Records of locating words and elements
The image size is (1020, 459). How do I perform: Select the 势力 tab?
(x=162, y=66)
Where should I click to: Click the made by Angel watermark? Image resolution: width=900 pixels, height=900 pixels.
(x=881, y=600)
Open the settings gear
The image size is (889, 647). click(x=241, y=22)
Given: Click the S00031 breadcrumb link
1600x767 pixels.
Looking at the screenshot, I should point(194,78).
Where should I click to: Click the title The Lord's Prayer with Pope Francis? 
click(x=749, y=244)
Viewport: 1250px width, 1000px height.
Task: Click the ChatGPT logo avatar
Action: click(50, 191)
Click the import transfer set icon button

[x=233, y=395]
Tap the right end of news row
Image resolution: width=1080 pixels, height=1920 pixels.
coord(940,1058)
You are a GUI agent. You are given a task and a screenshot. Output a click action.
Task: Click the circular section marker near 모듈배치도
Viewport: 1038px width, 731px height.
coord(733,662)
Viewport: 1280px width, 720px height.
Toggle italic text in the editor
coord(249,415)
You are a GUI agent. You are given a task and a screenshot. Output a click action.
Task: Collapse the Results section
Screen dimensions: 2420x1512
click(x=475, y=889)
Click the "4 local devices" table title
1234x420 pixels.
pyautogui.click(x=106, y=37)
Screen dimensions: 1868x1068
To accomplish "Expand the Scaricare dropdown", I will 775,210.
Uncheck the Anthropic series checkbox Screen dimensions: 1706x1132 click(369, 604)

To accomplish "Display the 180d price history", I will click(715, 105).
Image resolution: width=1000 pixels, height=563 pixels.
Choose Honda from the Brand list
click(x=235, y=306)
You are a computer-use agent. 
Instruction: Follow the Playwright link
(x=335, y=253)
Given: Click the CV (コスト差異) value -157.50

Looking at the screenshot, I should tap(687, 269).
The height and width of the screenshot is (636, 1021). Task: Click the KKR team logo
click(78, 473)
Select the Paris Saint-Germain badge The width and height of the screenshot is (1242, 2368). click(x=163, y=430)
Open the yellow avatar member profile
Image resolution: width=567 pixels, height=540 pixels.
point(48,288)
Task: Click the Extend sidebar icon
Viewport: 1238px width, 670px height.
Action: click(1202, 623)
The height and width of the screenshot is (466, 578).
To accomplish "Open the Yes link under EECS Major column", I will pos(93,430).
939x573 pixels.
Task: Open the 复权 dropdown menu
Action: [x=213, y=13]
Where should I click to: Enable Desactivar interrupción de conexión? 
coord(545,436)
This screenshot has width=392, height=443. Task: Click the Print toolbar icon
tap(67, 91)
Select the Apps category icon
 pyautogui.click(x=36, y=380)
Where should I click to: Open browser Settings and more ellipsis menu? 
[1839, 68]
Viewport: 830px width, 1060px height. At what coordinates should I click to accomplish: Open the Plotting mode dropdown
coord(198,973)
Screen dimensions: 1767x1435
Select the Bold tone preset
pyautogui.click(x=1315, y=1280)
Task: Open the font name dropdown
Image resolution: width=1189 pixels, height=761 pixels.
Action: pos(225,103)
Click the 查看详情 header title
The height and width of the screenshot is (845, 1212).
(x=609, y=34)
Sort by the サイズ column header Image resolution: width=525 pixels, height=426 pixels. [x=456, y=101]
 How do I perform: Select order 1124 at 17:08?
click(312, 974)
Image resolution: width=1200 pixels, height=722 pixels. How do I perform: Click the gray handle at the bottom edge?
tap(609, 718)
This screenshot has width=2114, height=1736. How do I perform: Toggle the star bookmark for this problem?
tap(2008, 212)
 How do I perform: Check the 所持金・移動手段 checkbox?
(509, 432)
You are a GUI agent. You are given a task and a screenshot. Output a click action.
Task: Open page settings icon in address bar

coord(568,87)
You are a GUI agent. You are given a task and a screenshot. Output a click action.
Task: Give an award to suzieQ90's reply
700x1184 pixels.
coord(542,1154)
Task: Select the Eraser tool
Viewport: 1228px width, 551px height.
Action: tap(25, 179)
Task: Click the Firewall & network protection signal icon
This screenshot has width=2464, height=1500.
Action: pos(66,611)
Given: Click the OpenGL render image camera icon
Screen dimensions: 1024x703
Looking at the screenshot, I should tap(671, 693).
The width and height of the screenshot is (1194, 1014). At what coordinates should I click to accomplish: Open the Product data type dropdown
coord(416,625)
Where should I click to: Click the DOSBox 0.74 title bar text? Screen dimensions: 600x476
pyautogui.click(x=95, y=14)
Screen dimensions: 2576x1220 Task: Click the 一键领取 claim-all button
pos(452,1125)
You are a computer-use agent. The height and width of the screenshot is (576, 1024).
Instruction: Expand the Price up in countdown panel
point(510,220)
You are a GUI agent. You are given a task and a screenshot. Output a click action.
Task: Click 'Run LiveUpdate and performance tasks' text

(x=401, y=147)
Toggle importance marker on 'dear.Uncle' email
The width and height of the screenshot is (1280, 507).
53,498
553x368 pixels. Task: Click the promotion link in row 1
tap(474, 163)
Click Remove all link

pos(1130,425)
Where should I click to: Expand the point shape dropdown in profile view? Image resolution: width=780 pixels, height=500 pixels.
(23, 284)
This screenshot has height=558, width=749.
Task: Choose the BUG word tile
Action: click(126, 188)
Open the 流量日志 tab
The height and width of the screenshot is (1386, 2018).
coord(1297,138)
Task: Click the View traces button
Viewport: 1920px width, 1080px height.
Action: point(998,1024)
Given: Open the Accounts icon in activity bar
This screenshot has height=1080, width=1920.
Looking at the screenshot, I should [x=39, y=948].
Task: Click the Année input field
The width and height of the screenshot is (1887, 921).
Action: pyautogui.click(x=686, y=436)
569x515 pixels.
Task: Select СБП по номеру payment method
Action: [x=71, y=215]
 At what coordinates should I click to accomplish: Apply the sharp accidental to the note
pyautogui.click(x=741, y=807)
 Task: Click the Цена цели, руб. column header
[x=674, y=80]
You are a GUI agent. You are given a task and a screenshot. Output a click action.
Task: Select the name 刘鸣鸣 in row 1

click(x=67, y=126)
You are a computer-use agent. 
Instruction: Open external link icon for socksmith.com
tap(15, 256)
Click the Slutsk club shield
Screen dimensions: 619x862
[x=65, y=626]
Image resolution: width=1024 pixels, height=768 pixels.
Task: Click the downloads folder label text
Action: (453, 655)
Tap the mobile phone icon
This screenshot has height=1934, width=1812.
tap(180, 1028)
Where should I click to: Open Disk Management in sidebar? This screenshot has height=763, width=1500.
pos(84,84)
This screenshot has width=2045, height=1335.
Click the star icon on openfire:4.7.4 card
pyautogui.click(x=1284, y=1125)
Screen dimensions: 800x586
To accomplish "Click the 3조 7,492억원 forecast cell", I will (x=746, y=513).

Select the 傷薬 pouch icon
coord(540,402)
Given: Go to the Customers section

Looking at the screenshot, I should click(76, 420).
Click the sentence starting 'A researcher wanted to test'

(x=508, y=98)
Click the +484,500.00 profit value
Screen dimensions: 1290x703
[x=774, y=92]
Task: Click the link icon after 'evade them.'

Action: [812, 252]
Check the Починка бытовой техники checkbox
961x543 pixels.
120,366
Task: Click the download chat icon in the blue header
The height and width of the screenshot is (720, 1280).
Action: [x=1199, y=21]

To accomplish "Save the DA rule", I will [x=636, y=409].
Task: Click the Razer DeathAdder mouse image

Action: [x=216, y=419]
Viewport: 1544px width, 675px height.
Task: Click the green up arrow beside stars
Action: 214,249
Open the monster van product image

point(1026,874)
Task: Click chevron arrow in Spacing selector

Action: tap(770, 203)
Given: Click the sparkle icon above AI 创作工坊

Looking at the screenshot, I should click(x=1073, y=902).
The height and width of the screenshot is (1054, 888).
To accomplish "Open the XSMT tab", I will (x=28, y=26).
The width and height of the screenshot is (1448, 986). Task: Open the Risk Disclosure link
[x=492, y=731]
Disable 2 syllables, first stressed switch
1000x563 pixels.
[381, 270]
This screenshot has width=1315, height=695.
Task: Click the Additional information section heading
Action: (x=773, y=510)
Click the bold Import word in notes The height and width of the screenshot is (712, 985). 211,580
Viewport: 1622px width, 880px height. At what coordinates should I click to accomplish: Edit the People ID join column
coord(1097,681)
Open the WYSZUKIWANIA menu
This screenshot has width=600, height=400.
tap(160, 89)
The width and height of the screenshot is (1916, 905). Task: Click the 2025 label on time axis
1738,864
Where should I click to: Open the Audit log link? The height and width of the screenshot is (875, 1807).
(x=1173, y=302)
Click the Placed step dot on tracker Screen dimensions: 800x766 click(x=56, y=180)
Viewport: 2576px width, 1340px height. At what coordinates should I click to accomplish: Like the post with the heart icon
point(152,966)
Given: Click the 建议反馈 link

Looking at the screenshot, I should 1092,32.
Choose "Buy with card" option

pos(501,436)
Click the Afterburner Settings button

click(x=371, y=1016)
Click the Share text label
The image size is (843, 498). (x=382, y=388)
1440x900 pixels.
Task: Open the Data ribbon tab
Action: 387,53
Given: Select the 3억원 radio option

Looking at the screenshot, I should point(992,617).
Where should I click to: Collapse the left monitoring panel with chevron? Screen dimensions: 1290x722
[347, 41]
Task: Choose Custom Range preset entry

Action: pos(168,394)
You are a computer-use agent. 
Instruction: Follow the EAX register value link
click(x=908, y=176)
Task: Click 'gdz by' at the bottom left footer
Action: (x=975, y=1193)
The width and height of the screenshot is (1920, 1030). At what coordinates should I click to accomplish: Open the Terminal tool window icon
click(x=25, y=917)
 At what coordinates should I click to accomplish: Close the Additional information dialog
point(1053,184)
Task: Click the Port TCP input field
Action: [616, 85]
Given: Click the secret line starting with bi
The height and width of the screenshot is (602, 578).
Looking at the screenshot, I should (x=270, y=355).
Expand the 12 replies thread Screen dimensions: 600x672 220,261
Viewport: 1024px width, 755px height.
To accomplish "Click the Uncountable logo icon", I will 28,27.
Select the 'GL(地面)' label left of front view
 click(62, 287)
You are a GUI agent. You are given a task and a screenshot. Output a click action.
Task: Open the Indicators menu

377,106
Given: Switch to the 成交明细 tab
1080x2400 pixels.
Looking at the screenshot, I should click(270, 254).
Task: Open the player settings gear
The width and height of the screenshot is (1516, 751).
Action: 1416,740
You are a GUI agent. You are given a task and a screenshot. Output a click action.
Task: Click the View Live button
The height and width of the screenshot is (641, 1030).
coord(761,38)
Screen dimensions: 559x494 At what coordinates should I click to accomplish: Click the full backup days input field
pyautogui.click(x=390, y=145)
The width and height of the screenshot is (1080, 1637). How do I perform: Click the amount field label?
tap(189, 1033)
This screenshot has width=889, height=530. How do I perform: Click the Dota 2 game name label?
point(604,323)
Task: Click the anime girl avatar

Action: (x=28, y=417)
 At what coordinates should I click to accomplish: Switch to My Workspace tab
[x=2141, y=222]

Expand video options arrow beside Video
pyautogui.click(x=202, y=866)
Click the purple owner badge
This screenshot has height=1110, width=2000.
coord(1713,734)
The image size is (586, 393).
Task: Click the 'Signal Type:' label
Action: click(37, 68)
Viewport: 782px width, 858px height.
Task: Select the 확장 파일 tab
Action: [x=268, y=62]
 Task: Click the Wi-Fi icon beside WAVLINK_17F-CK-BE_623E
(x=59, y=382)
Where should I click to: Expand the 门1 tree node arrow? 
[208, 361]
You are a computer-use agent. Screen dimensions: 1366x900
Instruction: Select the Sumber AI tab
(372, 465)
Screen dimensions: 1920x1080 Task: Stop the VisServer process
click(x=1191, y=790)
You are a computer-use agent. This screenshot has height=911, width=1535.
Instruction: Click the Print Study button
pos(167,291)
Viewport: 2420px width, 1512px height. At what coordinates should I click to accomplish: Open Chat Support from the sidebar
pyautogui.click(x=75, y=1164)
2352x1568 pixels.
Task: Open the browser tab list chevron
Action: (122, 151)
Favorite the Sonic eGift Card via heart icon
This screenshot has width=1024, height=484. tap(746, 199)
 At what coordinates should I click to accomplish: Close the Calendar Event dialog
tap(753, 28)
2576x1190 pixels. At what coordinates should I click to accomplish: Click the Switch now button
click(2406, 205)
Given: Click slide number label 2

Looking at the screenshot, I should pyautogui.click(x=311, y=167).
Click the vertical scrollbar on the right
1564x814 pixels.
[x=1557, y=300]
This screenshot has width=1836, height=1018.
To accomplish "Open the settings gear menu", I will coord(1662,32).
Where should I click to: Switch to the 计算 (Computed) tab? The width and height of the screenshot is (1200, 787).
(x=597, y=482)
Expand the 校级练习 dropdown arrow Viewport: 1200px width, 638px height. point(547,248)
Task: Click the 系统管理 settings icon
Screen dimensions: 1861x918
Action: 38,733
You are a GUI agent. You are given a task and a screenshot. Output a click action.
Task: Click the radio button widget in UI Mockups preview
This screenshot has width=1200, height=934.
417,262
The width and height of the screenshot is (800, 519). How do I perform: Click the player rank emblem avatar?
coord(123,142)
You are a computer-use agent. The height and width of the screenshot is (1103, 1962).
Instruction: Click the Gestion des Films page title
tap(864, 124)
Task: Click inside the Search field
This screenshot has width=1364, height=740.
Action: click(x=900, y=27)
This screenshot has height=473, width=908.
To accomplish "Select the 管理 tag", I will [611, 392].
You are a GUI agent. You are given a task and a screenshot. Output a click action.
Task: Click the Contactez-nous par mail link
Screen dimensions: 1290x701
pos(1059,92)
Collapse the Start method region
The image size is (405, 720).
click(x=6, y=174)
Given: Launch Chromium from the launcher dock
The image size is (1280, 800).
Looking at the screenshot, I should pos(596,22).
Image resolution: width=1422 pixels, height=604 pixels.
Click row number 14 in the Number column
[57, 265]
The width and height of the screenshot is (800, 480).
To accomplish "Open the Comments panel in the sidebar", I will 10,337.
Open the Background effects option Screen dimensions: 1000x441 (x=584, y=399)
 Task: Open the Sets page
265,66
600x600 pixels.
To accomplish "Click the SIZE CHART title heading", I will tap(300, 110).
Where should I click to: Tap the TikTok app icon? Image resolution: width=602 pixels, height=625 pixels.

--- WHAT YOU ARE ASKED TO DO ---
How many lines of the data above contain the string "header"? Give only the number.

--- SOLUTION FOR THIS EXERCISE ---
4